Ciò che ci rende videogiocatori è un’idea eterea, un rapporto morboso e patologico tra noi e quello che accade al di là di uno dei tanti schermi possibili. Muovo lo stick verso destra e il personaggio si gira verso destra. È logico pensare in questo modo. In qualsiasi videogioco muovendo lo stick verso destra qualcosa si deve spostare verso destra (o ruotare o fare altro… ma sempre in quella direzione), così come muovendolo verso l’alto qualcosa deve compiere un movimento in avanti o all’insù (astronavebiondomuscolosoantieroesparaparolaccedonninasexypocovestitaautovetturasportivaconturboincorporato… Fate voi…). Ad ogni movimento leghiamo una serie di reazioni possibili che anni di esperienza con questo medium ci hanno insegnato a considerare come naturali. Naturali? Che pessima parola. Diciamo che la nostra immaginazione ludica non può prescindere da questi schemi, logici quanto convenzionali. Mi sembra fin troppo scontrato dire che, tranne in alcuni casi specifici in cui alcuni schemi subiscono delle variazioni (ad esempio il ribaltamento dell’asse Y nei simulatori di volo), dovute ad esigenze particolari che di solito hanno a che fare con la verosimiglianza, lo schema mentale convenzionale condiviso viene sempre rispettato.
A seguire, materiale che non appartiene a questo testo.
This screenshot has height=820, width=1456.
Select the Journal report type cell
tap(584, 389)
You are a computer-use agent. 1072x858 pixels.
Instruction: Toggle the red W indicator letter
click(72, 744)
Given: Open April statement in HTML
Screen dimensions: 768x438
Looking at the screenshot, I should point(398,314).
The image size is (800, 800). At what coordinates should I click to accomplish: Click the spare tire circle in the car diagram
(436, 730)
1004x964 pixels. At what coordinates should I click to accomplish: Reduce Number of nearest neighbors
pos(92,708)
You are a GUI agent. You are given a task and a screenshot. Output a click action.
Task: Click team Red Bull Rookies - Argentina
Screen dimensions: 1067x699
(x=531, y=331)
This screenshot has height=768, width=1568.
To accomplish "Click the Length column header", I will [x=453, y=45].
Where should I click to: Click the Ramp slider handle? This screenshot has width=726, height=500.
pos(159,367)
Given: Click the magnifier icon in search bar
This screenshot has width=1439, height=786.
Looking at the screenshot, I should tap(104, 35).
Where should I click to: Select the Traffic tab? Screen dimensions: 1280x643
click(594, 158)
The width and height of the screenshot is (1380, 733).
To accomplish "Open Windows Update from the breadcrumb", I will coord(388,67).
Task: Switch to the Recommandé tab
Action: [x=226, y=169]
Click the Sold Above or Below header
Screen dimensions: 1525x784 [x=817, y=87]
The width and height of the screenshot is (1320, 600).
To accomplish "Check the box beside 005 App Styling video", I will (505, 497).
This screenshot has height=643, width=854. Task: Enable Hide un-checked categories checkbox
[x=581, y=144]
Non preferisco God of War a Onimusha (ad esempio) per una semplice questione estetica. In entrambi, trovandomi un nemico sulla destra, sposterò la levetta del joypad in quella direzione e premerò il tasto attacco per colpirlo con l’arma a disposizione. Non ho bisogno di abilità particolari per eseguire quest’azione e l’azione è sostanzialmente identica in entrambi i giochi. Quello che cambia è il risultato percettivo. Da God of War ottengo un output più soddisfacente che mi porta a preferirlo all’altro. Ovviamente la questione non è così semplice. Il concatenarsi di input e di output crea un ritmo preciso in ogni gioco. Serious Sam (uno qualsiasi) ha un ritmo differente rispetto a Doom 3, pur appartenendo entrambi allo stesso genere e richiedendo al giocatore di compiere le stesse azioni. La discriminante è sempre la stessa: non tanto quello che devo fare, ma quello che ottengo “facendo”. Se la risposta percettiva, se l’idea, l’illusione suscitata dal gioco riesce ad essere soddisfacente, allora posso andare avanti dando un senso all’atto stesso del videogiocare. Ovviamente in questo discorso entrano in campo mille variabili differenti, che partono dall’aspettativa stessa del giocatore toccano il suo background culturale (sia generale che specifico) e arrivano a considerazioni di tipo maggiormente sociale. Vedrò di tornarci sopra nei successivi articoli.
Pensa a quello che succederà con il controller del Revolution.
Certo, l’impostazione è la stessa (invece del solo dito, sposti la mano) ma la percezione che abbiano dovrebbe essere più naturale, in fondo spostare una leva analogica non equivale a spostare una spada, ad esempio.